++++ The data

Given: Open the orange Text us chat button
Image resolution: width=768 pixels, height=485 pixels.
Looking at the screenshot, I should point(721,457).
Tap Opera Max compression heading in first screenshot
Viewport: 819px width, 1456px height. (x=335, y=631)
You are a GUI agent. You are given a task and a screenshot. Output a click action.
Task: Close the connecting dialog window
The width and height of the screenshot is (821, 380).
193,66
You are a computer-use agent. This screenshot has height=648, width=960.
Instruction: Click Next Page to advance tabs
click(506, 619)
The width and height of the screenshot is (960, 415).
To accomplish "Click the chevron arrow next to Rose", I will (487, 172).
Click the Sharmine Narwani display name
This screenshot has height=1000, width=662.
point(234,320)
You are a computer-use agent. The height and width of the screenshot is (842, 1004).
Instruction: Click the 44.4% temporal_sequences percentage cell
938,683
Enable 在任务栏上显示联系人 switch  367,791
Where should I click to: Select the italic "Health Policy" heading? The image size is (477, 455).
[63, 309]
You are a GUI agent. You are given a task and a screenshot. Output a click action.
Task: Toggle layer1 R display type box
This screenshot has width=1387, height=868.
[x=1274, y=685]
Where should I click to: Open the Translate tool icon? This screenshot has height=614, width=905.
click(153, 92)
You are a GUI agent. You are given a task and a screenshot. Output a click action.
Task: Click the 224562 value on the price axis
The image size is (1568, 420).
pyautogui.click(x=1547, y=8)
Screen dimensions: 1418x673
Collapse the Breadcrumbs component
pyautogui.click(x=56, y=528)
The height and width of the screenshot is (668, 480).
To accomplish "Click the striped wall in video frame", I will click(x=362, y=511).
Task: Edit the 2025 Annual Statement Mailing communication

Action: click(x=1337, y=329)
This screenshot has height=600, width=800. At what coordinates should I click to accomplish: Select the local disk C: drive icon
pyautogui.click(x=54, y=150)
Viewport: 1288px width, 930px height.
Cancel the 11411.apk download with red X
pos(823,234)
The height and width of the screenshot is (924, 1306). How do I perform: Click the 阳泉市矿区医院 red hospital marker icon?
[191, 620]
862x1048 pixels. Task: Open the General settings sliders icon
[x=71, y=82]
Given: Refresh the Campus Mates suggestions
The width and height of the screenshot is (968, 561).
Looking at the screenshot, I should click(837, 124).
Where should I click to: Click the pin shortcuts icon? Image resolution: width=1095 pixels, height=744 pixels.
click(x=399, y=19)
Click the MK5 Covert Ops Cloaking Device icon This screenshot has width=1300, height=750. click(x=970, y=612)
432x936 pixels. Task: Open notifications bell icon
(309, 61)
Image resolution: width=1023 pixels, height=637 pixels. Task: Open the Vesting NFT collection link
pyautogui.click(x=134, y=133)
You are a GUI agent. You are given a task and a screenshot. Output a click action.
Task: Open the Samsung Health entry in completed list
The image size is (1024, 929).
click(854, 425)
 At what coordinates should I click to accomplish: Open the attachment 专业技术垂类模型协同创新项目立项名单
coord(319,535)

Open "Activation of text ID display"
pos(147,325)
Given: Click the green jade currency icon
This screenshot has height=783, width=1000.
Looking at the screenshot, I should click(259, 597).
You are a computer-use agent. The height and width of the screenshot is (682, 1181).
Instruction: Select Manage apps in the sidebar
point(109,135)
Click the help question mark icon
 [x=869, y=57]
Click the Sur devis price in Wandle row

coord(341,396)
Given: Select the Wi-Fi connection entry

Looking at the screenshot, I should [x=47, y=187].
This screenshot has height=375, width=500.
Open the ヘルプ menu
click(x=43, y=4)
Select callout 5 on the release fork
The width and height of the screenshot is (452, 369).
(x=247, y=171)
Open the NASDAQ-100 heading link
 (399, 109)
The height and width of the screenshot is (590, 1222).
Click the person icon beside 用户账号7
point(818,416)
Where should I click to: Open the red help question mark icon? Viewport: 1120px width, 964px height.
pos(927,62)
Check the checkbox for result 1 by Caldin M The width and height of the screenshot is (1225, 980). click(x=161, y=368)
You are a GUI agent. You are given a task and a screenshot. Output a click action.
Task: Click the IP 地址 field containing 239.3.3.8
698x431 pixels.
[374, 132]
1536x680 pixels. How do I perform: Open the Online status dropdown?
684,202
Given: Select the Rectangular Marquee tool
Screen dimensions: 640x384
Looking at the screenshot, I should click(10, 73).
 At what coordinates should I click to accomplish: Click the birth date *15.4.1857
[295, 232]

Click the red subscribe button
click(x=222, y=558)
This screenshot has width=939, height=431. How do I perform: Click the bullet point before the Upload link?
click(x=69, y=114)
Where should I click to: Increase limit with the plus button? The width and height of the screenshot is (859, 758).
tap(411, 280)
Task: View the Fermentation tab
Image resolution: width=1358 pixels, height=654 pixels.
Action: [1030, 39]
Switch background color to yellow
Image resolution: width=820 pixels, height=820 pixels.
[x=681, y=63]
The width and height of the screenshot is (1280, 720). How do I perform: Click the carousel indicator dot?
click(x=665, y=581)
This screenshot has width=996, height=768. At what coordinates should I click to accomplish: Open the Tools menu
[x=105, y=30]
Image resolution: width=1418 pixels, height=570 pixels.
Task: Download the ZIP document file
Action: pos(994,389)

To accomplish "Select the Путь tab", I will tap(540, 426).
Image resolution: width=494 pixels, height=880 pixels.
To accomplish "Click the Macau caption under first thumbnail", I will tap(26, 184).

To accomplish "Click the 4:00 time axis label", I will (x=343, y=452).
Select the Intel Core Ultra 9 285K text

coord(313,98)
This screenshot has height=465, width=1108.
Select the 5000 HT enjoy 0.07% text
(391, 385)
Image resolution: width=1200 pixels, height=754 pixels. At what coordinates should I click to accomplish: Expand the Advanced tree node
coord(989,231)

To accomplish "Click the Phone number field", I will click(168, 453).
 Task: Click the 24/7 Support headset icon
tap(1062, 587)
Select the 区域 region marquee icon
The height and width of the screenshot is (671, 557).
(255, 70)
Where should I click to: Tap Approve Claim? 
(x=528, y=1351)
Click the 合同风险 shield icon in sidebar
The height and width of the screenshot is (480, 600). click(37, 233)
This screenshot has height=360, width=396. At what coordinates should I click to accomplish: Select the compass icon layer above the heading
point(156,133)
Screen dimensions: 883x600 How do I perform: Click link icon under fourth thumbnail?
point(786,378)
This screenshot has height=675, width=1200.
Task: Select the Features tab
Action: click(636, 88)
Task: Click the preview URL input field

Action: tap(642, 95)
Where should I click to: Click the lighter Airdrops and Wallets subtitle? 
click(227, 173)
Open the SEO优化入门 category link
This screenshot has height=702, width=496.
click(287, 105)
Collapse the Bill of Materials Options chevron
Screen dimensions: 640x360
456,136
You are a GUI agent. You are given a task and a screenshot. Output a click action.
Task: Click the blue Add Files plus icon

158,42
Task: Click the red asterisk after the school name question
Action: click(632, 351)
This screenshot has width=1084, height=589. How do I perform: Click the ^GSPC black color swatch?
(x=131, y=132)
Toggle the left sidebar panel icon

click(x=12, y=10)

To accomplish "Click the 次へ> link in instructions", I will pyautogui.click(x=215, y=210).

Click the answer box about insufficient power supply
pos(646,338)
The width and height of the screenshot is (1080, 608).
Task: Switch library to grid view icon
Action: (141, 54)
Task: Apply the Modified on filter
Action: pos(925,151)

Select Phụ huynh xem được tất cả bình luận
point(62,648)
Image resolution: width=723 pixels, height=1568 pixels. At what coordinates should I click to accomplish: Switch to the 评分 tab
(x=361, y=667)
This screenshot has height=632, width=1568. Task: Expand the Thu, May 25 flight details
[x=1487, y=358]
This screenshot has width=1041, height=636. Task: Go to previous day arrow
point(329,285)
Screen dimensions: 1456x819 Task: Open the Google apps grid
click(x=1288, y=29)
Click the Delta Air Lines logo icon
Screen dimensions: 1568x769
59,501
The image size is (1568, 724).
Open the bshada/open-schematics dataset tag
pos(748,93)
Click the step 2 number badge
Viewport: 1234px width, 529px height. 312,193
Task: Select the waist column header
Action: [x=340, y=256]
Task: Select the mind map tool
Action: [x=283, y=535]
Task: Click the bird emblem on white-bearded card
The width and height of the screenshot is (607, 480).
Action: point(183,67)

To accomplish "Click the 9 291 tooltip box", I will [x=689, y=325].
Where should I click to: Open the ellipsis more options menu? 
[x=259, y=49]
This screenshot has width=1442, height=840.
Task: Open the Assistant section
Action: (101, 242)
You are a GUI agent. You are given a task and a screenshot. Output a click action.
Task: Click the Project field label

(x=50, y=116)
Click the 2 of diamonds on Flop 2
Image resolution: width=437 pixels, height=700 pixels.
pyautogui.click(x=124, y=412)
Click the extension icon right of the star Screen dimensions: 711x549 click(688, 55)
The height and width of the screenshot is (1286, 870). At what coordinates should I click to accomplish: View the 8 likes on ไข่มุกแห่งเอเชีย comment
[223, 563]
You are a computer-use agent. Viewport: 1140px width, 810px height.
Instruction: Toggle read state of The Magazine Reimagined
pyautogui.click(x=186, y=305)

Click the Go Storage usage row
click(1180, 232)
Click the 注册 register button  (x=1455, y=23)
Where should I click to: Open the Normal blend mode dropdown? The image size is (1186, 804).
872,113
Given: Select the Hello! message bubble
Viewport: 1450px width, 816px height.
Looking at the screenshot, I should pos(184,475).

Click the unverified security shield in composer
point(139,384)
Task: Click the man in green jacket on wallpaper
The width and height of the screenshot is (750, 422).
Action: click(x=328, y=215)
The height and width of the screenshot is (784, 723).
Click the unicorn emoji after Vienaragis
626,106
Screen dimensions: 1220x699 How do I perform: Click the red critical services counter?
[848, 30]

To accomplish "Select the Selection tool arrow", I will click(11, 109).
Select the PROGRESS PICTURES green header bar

++++++++

Instructions to follow:
Wherever the string "axis" appears in the records, copy the whole line.

Exercise output:
Task: Click the 224562 value on the price axis
To accomplish "Click the 4:00 time axis label", I will (x=343, y=452).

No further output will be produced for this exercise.